▶ **Passage for review**
For many seniors, a reverse mortgage can be a saving grace, Washington Post columnist Michelle Singletary reports this week. But the product isn’t without issues, the column says.
Stating the circumstances under which a reverse mortgage does make sense, such as seniors have found themselves cash-poor because of poor money management, job losses or medical expenses, the column also reviews findings of the recent Consumer Financial Protection Bureau report on the reverse mortgage industry, including the potential for reverse mortgages to become a much more prominent loan type in the future financial landscape.
Singletary writes:
For most Americans, their home is their largest asset. In 2009, half of homeowners 62 and older had at least 55 percent of their net worth tied up in home equity. In looking at the reverse-mortgage market, the consumer bureau notes that only about 2 percent to 3 percent of eligible homeowners currently have a reverse mortgage and that just 70,000 new reverse mortgages are originated each year.
“But reverse mortgages have the potential to become a much more prominent part of the financial landscape in the coming decades,” the bureau said in its report.
The bureau found some troubling issues. For instance, even though borrowers have to get mandatory pre-loan counseling, many still don’t understand the intricacies of a reverse mortgage.

▶ **Data provided**
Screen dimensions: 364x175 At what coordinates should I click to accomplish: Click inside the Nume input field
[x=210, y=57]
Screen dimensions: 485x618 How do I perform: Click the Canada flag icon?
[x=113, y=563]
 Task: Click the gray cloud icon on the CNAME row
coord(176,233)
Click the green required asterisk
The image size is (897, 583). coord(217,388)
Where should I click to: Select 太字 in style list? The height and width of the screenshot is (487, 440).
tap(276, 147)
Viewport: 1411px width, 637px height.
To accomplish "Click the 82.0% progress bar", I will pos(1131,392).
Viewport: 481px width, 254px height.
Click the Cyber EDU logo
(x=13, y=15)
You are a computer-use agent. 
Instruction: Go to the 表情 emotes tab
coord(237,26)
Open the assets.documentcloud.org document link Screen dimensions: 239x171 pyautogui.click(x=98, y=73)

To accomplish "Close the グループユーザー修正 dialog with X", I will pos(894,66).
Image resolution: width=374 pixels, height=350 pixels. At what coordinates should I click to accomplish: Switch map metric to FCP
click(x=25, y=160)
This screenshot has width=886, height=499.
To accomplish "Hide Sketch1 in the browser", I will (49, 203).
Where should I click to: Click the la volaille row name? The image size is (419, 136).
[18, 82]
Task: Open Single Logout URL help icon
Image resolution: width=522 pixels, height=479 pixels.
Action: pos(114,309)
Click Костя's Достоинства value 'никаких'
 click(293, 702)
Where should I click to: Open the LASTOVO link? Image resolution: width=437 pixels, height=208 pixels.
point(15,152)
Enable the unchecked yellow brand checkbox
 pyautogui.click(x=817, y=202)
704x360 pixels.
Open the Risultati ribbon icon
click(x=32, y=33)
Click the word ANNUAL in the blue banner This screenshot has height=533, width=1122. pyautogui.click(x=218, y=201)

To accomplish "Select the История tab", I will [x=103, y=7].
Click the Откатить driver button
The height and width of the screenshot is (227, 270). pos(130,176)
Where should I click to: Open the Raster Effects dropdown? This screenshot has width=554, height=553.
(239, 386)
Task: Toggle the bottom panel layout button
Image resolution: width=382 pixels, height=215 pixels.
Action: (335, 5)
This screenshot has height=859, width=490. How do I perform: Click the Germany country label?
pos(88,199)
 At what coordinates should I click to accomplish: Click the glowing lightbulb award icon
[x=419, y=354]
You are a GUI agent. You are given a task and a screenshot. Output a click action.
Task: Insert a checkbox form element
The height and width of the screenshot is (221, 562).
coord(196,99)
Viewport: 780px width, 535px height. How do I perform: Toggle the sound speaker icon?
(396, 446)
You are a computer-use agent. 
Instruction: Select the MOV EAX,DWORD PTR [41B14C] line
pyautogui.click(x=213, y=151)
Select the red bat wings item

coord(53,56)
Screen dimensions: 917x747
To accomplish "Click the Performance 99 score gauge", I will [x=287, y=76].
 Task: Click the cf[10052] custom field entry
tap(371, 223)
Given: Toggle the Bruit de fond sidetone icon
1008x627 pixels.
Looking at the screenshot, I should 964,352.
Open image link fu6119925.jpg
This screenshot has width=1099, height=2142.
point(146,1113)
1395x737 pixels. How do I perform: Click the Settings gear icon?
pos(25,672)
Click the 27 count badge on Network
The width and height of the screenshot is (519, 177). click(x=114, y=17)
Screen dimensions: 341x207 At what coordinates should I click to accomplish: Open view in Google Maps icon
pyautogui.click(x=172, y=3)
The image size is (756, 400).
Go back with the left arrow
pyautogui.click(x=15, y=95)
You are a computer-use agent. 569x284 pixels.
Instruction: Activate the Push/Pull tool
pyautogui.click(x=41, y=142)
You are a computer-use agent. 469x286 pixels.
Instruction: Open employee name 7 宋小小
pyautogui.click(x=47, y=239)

▶ **Using the information**
1. Please condense the paragraph of the reverse mortgage column that begins "For most Americans, their home is their largest asset" into a short bulleted list that keeps its main facts.
2. Reproduce the reverse mortgage column word for word from "Stating the circumstances" to "future financial landscape.".

▶ **Completed exercise**
1.
- For most Americans, the home is their largest asset.
- In 2009, half of homeowners aged 62 and older had at least 55 percent of their net worth in home equity.
- According to the consumer bureau, only about 2 to 3 percent of eligible homeowners now have a reverse mortgage.
- Only 70,000 new reverse mortgages are originated each year.

2.
Stating the circumstances under which a reverse mortgage does make sense, such as seniors have found themselves cash-poor because of poor money management, job losses or medical expenses, the column also reviews findings of the recent Consumer Financial Protection Bureau report on the reverse mortgage industry, including the potential for reverse mortgages to become a much more prominent loan type in the future financial landscape.